- TESTO CITATO:
━━━━━━━━━━━━━━━━━━━━━━━━━━━━━━
Una recente ordinanza di archiviazione emessa dall’Ufficio del Giudice per le Indagini Preliminari presso il Tribunale di Nocera Inferiore ha suscitato particolare interesse tra gli Avvocati del Foro locale (e non solo) sotto un duplice aspetto: quello di operatori del diritto e quello di possibili soggetti agenti.
L’ordinanza de qua, infatti, è stata pronunciata nell’ambito di un procedimento che vedeva coinvolto – in qualità di indagato per il reato di appropriazione indebita – un avvocato il quale, in seguito alla revoca del mandato da parte di una propria cliente che stava assistendo in un giudizio dinanzi al Tribunale civile, aveva trattenuto gli atti processuali, subordinando la consegna al pagamento degli onorari spettantigli per l’attività defensionale prestata nel medesimo procedimento, nonostante avesse ricevuto reiterati inviti e diffide a restituire la produzione di parte e tutta la documentazione consegnatagli in occasione del conferimento dell’incarico.
━━━━━━━━━━━━━━━━━━━━━━━━━━━━━━
- RIGHE DI DATI:
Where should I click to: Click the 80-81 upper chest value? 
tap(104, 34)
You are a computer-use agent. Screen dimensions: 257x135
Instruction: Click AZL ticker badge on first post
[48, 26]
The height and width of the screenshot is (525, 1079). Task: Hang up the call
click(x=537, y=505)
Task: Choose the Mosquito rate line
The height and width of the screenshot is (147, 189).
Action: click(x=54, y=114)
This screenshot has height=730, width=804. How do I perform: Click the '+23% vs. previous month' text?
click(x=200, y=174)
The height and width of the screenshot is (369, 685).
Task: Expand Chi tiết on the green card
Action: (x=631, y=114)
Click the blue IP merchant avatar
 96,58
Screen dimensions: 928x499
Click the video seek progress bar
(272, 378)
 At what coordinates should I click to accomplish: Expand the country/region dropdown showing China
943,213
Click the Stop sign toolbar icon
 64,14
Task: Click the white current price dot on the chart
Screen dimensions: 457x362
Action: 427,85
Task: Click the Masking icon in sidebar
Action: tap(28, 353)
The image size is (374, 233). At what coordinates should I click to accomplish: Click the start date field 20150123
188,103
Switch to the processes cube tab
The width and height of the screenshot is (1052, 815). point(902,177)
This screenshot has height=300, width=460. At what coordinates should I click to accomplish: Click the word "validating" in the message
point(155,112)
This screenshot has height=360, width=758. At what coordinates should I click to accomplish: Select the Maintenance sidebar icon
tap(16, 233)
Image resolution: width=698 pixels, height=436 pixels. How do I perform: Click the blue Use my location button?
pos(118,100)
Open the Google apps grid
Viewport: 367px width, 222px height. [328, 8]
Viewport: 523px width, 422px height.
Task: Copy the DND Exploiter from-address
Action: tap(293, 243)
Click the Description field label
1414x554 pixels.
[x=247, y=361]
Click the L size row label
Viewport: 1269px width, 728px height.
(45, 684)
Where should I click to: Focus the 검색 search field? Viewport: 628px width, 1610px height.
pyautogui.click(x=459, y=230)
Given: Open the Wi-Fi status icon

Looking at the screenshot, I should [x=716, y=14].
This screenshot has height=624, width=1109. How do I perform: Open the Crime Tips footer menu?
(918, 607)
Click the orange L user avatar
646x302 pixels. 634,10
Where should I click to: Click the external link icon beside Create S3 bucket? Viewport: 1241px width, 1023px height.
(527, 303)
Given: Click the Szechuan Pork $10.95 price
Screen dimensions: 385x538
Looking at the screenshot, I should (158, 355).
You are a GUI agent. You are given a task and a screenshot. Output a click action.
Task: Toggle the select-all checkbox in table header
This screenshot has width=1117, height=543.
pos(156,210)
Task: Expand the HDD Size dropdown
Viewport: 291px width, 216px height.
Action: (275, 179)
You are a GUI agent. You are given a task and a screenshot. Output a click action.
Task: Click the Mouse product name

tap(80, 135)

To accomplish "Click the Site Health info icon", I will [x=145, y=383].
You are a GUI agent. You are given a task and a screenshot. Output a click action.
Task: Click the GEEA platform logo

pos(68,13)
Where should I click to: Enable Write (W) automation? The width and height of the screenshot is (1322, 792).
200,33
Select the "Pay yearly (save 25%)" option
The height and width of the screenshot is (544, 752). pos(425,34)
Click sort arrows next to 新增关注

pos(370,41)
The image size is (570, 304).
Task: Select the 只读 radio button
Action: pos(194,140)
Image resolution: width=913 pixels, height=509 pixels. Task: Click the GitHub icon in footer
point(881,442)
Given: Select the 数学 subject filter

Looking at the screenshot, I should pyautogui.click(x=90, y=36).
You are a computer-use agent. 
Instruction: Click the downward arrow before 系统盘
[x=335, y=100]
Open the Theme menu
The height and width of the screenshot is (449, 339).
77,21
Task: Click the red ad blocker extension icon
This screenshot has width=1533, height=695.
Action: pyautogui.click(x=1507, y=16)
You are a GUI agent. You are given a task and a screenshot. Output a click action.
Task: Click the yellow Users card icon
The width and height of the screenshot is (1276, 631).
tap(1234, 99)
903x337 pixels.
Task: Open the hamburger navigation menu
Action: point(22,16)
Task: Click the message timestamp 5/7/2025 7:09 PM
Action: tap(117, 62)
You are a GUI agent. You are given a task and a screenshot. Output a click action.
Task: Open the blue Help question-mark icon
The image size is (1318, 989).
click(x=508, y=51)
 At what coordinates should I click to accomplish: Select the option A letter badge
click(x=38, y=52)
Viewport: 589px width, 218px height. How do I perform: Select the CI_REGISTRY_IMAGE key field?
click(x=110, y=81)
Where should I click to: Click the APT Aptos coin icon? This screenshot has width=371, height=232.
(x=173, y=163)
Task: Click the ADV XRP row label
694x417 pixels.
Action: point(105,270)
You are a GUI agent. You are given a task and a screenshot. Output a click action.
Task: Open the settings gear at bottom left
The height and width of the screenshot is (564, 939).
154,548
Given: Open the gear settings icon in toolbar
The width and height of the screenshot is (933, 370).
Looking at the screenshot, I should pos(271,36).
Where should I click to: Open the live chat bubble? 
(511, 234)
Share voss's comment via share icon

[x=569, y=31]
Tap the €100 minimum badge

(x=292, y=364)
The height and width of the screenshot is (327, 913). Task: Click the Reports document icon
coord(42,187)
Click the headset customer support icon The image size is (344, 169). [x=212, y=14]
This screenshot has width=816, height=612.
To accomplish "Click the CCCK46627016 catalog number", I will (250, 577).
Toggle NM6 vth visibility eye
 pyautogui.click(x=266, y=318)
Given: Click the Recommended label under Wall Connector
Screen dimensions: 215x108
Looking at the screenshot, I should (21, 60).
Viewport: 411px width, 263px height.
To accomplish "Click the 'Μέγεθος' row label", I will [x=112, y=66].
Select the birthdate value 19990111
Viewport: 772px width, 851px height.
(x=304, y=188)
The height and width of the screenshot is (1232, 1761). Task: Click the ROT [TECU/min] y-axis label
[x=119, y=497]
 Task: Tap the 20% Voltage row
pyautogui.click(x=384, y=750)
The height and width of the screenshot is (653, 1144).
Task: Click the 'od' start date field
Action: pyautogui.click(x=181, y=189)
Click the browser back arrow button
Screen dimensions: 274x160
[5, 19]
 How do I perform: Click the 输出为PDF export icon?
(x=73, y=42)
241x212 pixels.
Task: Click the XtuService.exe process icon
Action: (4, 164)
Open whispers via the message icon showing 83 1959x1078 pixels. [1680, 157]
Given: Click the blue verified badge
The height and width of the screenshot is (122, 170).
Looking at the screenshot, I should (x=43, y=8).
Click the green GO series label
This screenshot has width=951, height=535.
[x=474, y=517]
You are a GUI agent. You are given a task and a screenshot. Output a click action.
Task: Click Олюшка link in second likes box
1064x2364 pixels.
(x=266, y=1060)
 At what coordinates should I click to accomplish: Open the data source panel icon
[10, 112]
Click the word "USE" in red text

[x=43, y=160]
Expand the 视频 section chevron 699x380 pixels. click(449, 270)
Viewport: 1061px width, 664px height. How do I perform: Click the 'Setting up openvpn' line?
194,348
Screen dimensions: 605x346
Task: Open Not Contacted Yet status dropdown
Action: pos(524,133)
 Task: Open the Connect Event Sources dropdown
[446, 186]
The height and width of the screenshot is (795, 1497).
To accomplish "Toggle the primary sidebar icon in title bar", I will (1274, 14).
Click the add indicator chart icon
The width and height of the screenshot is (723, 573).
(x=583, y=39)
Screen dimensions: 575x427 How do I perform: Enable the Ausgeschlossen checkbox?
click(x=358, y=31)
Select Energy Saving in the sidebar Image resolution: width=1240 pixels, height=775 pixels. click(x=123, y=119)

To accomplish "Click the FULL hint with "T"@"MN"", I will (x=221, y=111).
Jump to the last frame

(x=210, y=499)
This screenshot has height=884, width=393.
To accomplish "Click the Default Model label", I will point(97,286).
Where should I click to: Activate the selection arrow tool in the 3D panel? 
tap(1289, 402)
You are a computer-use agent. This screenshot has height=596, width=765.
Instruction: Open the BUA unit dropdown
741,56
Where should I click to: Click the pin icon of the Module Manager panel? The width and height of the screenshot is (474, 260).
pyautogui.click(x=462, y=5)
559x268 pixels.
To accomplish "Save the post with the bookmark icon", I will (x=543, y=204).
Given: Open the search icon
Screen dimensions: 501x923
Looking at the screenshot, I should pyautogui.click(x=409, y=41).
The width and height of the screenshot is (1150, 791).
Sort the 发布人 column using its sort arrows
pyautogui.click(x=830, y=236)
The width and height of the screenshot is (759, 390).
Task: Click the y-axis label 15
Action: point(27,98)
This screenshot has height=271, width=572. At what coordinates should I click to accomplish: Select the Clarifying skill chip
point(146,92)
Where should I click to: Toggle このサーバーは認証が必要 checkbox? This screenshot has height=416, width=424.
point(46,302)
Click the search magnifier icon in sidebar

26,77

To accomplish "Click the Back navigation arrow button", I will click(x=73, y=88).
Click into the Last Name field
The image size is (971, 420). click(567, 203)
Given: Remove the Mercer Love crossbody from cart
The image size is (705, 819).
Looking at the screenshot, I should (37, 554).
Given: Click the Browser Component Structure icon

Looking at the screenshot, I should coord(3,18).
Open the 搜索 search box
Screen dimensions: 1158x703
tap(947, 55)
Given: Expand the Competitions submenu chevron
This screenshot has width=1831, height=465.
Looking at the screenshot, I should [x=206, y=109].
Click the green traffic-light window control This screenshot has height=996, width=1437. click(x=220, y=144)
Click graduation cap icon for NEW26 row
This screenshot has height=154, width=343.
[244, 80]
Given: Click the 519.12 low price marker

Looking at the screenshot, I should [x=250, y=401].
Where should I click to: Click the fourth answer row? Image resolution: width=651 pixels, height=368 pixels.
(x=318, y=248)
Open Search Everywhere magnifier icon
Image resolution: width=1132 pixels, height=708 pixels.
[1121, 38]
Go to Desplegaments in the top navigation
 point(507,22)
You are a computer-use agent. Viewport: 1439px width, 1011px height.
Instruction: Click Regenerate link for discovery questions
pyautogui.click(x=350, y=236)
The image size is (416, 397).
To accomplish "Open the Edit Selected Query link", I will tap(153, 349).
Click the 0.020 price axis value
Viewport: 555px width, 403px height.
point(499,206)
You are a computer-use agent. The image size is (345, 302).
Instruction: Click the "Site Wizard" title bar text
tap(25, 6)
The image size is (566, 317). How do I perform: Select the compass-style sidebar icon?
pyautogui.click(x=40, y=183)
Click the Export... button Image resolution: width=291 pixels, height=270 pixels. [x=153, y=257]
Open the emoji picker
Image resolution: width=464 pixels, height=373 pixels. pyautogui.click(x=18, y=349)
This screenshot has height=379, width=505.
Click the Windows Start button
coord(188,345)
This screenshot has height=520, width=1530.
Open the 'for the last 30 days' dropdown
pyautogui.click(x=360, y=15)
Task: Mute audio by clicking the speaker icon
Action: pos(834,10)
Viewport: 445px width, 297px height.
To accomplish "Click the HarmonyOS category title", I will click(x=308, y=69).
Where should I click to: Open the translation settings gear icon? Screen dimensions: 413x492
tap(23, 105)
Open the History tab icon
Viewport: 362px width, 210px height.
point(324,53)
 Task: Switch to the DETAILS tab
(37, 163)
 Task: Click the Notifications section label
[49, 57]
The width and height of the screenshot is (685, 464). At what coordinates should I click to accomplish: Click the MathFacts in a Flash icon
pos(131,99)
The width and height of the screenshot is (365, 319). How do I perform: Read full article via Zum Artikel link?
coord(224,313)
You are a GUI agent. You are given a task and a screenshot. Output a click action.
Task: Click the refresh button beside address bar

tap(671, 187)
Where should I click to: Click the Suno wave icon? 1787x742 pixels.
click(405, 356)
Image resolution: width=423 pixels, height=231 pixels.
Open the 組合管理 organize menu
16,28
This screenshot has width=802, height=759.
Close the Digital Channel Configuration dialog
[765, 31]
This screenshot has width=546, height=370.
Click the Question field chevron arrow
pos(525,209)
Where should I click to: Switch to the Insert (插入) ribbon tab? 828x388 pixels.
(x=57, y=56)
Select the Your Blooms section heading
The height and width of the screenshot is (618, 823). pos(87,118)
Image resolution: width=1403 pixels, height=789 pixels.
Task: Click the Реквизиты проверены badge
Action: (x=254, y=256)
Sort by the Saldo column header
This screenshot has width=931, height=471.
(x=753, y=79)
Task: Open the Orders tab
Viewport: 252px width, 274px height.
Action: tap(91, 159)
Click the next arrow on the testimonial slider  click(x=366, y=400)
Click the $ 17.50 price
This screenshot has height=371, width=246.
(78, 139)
━━━━━━━━━━━━━━━━━━━━━━━━━━━━━━
- COSA SI RICHIEDE: Riporta dal testo citato, senza alcuna modifica, il passo che inizia con le parole contenenti "L’ordinanza de qua, infatti, è" e termina con "del conferimento dell’incarico.". I dati non hanno alcun legame con il testo citato.

- SOLUZIONE DEL COMPITO:
L’ordinanza de qua, infatti, è stata pronunciata nell’ambito di un procedimento che vedeva coinvolto – in qualità di indagato per il reato di appropriazione indebita – un avvocato il quale, in seguito alla revoca del mandato da parte di una propria cliente che stava assistendo in un giudizio dinanzi al Tribunale civile, aveva trattenuto gli atti processuali, subordinando la consegna al pagamento degli onorari spettantigli per l’attività defensionale prestata nel medesimo procedimento, nonostante avesse ricevuto reiterati inviti e diffide a restituire la produzione di parte e tutta la documentazione consegnatagli in occasione del conferimento dell’incarico.